Un altro Ambrosoli è stato abbandonato da chi invece si era impegnato a sostenerlo. Da Giorgio a Umberto. Per questo ieri sera ho voluto rivedere Un eroe borghese. In dvd, ovviamente. La nostra tv è talmente presa a celebrare la morte di Andreotti da essersi dimenticata la vita. Ieri a me interessava rinfrescarmi la memoria su chi era ed è stato Giorgio Ambrosoli.

Se ce ne fossero stati di più di uomini che servivano lo Stato invece di sfruttarlo sicuramente Andreotti non sarebbe rimasto cosi tanto al potere. Se ci fossero stati più Ambrosoli capaci di non piegarsi alle promozioni comode per chiudere due occhi, di non ricevere soldi per monetizzare la dignità, di non piegare la testa davanti al potere che si autolegittima nella convinzione di poter pilotare tutto e, in Italia, purtroppo tutti. Lui no. Lui e pochi altri (il generale Dalla Chiesa, un altro esempio) hanno preferito rispettare la propria dignità.

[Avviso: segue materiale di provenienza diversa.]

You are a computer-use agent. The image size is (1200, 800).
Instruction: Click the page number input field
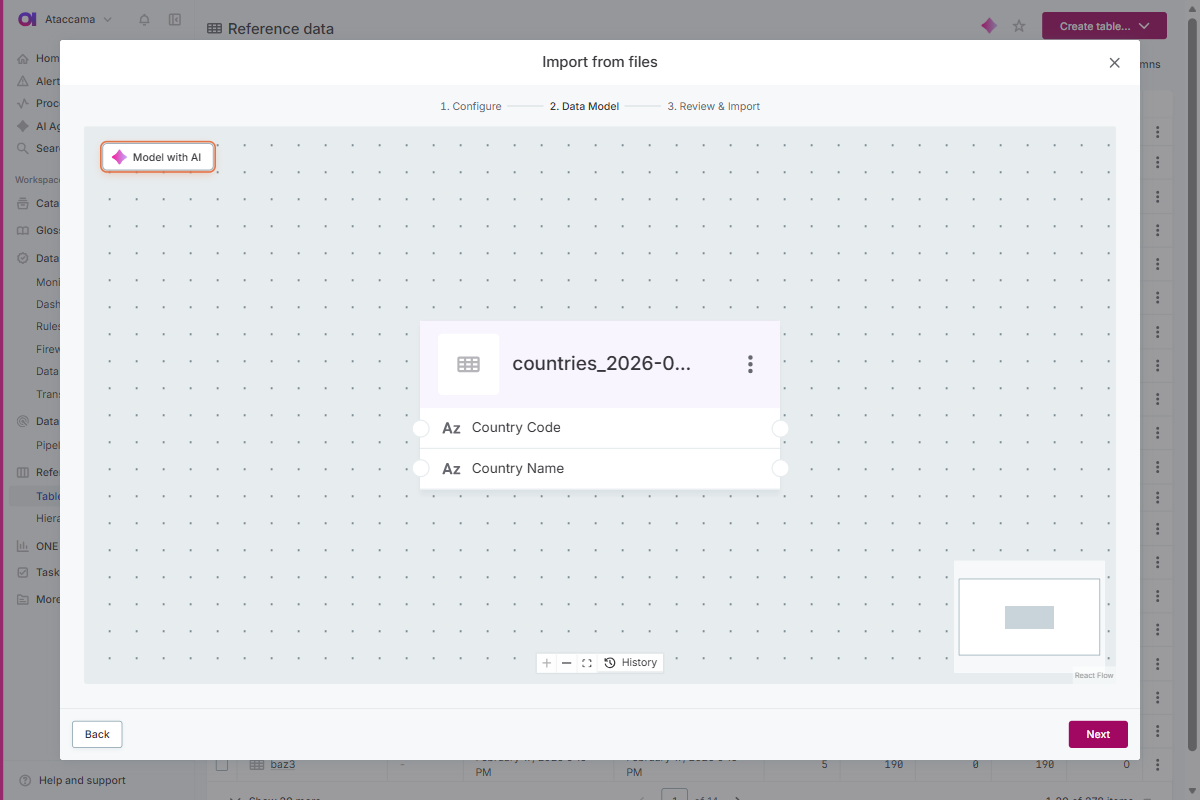675,794
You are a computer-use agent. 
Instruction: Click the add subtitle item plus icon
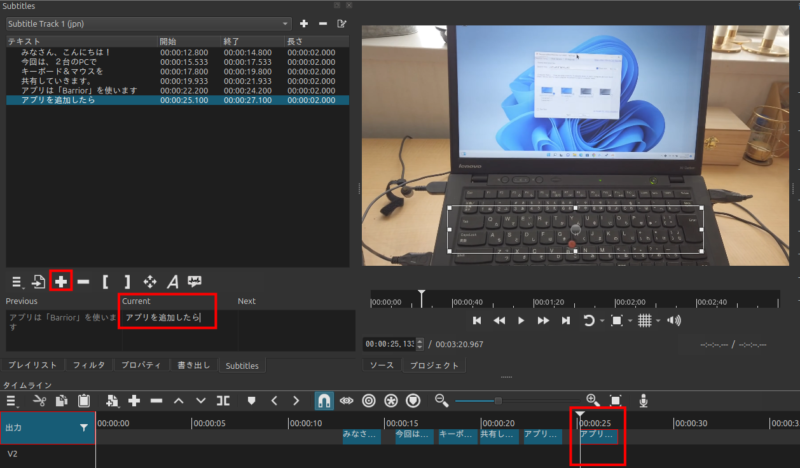point(61,282)
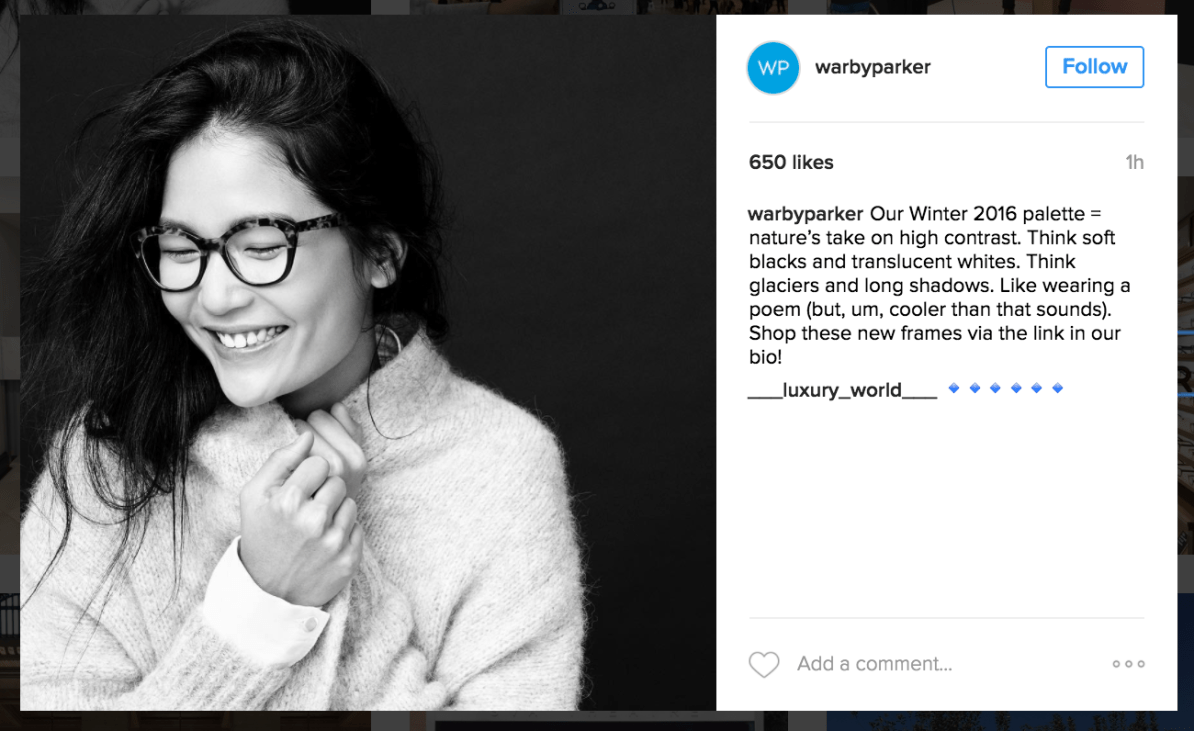Click the first blue diamond emoji
1194x731 pixels.
pos(953,388)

Non tutto è perduto, si dice, quando la memoria rimane viva. Ma serve anche che quella memoria qualcuno la ravvivi con frequenza fino a diventarne esempio vivente, facendone propri i valori. Rettitudine e coerenza sono termini ormai desueti. Ma ci si aspetta che non lo siano per la presunta parte buona del Paese e quindi degli esponenti politici che pretendono di rappresentare gli elettori. Soprattutto la parte politica che sulla storia degli “eroi borghesi” ha tentato di vincere le elezioni, conquistare voti e potere.

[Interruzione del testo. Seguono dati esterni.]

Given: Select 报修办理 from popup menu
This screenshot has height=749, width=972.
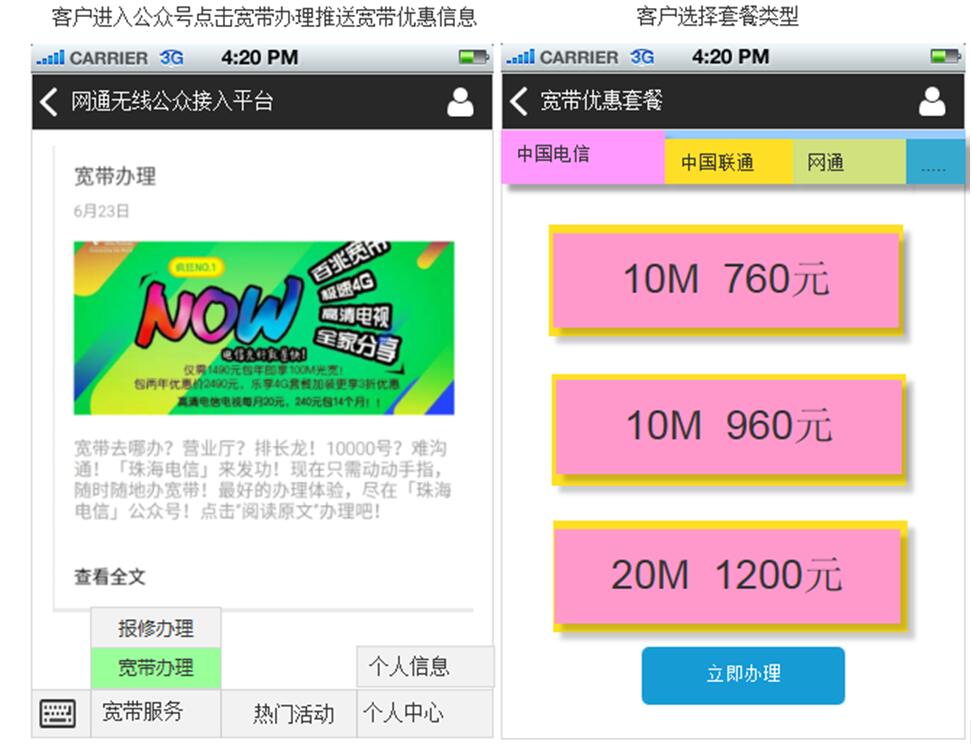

Umberto Ambrosoli invece ieri è stato lasciato solo. Il figlio di Giorgio è uscito dall’aula della Regione Lombardia che celebrava Andreotti con un minuto di silenzio. Avvocato come il padre, pochi mesi fa ha ceduto per dovere civico più che altro, alle insistenze del Pd per sfidare Roberto Maroni al Pirellone. Alla fredda conta dei voti lo sconfitto è stato il Pd, che ha trascinato anche Ambrosoli sotto il 50 per cento. E ieri ha perso di nuovo, Una sconfitta molto più grave, sul piano umano e personale, che rende chiaro il livello di questa classe politica: non c’è stato un consigliere uno ad aver lasciato l’aula insieme a Umberto Ambrosoli. Non uno è uscito non dico a scusarsi, ma solo a dimostrargli che nelle istituzioni, prima ancora nel partito che ne ha sfruttato volto intelligenza e storia, non è solo. E invece, anche ieri, un altro Ambrosoli è stato abbandonato dalle istituzioni, da chi avrebbe invece sostenerlo.

Ps: Il fatto che Roberto Maroni abbia definito la scelta di Umberto Ambrosoli un “gesto poco elegante” è sufficiente a rendere l’idea della statura umana e morale dell’ex ministro dell’Interno, anche lui dunque dovrebbe essere un uomo dello Stato, senza bisogno di essere commentato. Ma certo è lo stesso che negava l’esistenza della mafia al Nord mentre diceva di combatterla. Andreottianamente.